- _VORLIEGENDER TEXT_
______________________________

Die LoRaWAN-Architektur umfasst vier Einheiten: End Devices (LoRa-Sensoren/Aktoren), Gateways (bidirektionale Funkrelais), Network Server (Zentralinstanz für Deduplizierung, ADR und Security) und Application Server (Anwendungslogik und Nutzerschnittstelle).
Richtig
LoRaWAN-Topologie im Überblick: End Devices sind IoT-Sensoren (Temperatur, GPS-Tracker, Wasserzähler) und senden per LoRa an Gateways. Gateways sind Funkempfänger und leiten Pakete über Ethernet, WLAN oder Mobilfunk an den Network Server weiter. Der Network Server dedupliziert die Mehrfachempfänge mehrerer Gateways, regelt ADR (Adaptive Data Rate) und Security (FNwkSIntKey etc.). Der Application Server entschlüsselt das Anwendungs-Payload und stellt APIs (HTTP, MQTT) bereit. Häufig sind Network Server und Application Server gemeinsam betrieben (kolokalisiert).
Praxistipp: Network Server sieht NICHT das Anwendungs-Payload (nur AppSKey beim Application Server). Diese Trennung ist entscheidend für die Privacy-by-Design-Eigenschaft von LoRaWAN.

______________________________

- _AUFGABEN UND ÜBUNGEN_
• a. Beantworten Sie anhand des Textes zur LoRaWAN-Architektur folgende Fragen:
(i) Über welche Verbindungen leiten Gateways Pakete an den Network Server weiter?
(ii) Welche APIs stellt der Application Server bereit?
(iii) Bei welcher Einheit liegt der AppSKey?
• b. Erläutern Sie mithilfe des Textes zur LoRaWAN-Architektur, weshalb es bedeutsam ist, dass der Network Server das Anwendungs-Payload nicht sieht.
• c. Übersetzen Sie den folgenden Satz aus dem Text zur LoRaWAN-Architektur ins Englische: „Häufig sind Network Server und Application Server gemeinsam betrieben (kolokalisiert).“

(Gesammelte Daten)
______________________________

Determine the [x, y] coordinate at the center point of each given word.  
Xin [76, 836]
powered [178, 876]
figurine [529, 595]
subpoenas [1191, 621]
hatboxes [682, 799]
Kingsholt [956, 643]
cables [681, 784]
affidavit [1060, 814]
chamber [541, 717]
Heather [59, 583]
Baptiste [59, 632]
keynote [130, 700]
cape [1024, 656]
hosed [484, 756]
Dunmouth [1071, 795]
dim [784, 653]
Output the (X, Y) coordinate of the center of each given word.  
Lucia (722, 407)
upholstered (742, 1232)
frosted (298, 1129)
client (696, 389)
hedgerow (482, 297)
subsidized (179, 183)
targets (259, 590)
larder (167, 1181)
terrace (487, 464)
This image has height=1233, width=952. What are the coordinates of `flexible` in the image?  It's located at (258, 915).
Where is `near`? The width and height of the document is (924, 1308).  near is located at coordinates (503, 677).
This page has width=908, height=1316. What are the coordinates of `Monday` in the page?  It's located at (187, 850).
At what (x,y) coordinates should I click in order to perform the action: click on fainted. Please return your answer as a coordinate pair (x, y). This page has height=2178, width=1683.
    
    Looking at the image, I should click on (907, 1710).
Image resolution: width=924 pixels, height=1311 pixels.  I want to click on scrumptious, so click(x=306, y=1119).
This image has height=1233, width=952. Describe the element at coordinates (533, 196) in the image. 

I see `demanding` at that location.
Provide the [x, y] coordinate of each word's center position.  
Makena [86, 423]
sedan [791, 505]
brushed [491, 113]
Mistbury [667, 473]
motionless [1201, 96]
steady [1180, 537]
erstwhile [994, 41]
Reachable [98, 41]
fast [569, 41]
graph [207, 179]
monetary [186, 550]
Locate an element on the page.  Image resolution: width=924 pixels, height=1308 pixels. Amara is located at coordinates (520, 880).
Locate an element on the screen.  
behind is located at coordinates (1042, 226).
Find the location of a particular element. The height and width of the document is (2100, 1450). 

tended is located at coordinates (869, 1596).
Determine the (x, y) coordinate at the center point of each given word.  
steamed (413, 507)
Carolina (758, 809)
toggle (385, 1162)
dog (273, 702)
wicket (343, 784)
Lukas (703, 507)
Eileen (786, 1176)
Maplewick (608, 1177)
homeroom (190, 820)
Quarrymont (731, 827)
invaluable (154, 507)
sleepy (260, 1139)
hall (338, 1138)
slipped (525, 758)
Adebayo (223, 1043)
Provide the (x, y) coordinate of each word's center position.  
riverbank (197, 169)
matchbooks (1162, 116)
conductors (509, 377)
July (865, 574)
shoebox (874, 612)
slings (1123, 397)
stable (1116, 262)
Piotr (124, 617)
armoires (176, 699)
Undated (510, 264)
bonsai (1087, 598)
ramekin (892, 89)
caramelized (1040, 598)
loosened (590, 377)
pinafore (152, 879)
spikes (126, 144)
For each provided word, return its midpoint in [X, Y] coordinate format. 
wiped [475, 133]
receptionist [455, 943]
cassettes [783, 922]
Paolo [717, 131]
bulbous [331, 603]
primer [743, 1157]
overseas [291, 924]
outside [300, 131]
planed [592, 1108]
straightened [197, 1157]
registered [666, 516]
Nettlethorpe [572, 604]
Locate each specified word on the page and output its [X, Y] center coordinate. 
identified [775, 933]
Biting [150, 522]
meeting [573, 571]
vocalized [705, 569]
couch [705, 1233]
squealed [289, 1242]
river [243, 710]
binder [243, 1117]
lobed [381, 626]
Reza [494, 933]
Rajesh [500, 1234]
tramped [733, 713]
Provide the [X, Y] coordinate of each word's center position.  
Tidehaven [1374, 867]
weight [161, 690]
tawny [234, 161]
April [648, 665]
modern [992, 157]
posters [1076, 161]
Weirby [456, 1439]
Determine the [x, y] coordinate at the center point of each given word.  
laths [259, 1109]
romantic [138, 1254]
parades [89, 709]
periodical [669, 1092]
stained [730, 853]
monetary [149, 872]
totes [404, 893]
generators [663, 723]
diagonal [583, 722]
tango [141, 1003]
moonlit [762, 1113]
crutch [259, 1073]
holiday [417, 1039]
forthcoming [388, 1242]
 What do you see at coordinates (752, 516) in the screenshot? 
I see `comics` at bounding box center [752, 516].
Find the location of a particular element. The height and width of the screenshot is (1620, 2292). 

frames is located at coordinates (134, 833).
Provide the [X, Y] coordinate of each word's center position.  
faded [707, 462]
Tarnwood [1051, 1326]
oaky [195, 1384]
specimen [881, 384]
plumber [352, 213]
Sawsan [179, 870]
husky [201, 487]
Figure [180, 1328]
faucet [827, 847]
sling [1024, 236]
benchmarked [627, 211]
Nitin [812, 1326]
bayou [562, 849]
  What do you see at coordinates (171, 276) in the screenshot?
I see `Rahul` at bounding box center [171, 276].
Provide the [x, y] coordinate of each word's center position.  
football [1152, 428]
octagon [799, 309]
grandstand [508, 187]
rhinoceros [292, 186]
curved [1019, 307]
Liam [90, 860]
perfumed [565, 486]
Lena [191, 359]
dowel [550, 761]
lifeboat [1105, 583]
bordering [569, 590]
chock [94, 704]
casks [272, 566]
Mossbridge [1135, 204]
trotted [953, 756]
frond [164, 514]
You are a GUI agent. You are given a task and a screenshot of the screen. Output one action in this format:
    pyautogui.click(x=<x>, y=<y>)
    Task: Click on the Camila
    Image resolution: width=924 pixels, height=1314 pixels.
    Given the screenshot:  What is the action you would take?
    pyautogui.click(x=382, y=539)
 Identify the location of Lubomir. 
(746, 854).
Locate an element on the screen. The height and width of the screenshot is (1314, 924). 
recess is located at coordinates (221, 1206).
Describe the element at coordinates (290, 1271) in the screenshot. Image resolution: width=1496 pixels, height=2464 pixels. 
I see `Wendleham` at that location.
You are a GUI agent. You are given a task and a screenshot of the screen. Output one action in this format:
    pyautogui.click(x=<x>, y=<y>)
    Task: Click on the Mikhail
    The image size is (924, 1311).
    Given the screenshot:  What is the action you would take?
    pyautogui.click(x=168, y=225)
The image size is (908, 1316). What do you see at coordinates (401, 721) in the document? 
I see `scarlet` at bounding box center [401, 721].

______________________________

- _LÖSUNGEN DER AUFGABEN_
• a.
(i) Über Ethernet, WLAN oder Mobilfunk.
(ii) HTTP und MQTT.
(iii) Beim Application Server.

• b. Der AppSKey liegt nur beim Application Server, daher kann der Network Server das Anwendungs-Payload nicht einsehen. Diese Trennung ist laut Text entscheidend für die Privacy-by-Design-Eigenschaft von LoRaWAN.

• c. The Network Server and the Application Server are often operated together (colocated).